The analysis also reveals for the first time which family types are most reliant on the public purse.

The results would shock many in Australia, according to NATSEM principal research fellow, Ben Phillips.

“Most people rightly or wrongly think they pay too much tax and don’t receive enough benefits,” Mr Phillips said. “So people might be surprised to learn only about half of Australian families pay more tax than they receive back in benefits.”

For single parent families, as many as 85 per cent contribute no tax, once welfare benefits are deducted. Among single person households — mostly pensioners — 55 per cent pay no tax.

About half of couples with no kids pay no tax. For couples with children — where the adults are more likely to be working — one in four families pay no tax.

“I guess you have got to keep in mind that about 3.2 million of these 12.2 million families are not of working age, they’re either very young students or the vast majority would be aged pensioners and self-funded retirees — both those groups don’t pay tax,” Mr Phillips said.

However, a research fellow at the Centre for Independent Studies, Stephen Kirchner, said it beggared belief that half of families needed to be net beneficiaries of government support.

“Traditionally the purpose of the welfare state was poverty alleviation and helping people who can’t help themselves,” Dr Kirchner said.

“Whereas now we seem to have shifted more to an entitlement mentality where a lot of government expenditure is designed to make life easier for people who can actually care for themselves.”

Pension rises should be curbed and Family Tax Benefit Part B abolished in next Tuesday’s budget as recommended by the National Commission of Audit, Dr Kirchner said.

“You can actually reduce government spending and put more money back in people’s pockets in the form of tax cuts.”

On average, Australian families will pay $12,935 in income tax this year, but receive $9,515 in benefits — leaving a net yearly contribution to the public purse of just $3424.

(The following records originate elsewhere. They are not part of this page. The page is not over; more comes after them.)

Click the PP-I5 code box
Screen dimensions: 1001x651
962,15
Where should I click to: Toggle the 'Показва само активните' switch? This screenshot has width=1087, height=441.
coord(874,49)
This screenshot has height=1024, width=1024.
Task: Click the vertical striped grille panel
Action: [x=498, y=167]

The figures include welfare paid in pensions, family benefits, jobless support and childcare support. They include all income taxes paid, but not indirect taxes, like cigarette excise and state-levied taxes such as the GST.

Both Dr Kirchner and Mr Phillips warned of significant waste from “fiscal churn” — where the government raises money in tax only to handed it back to the same people in benefits.

However, Mr Phillips said much welfare was well-targeted at those most in need. Single parents, for example, have to rely on only one income and find it harder to share the demands of childcare.

Of the four family types studied, single parents are the biggest recipients of government benefits, receiving $26,321 in support on average and paying only $4,415 in tax — a net benefit of almost $22,000.

Couples with children pay the highest amount of average tax at $35,369 and receive an average of $8,917 in government benefits a year.

You tell me how many ‘welfare’ payments were requested by those who now receive them – were they not initiated by Political Party’s as a result of election promises made to win elections? How then can politicians keep a straight face when they argue about the ‘budget crisis’ and how we have arrived where we are?

Surely politicians have to wear the bulk of the responsibility and if that is so – where is their accountability?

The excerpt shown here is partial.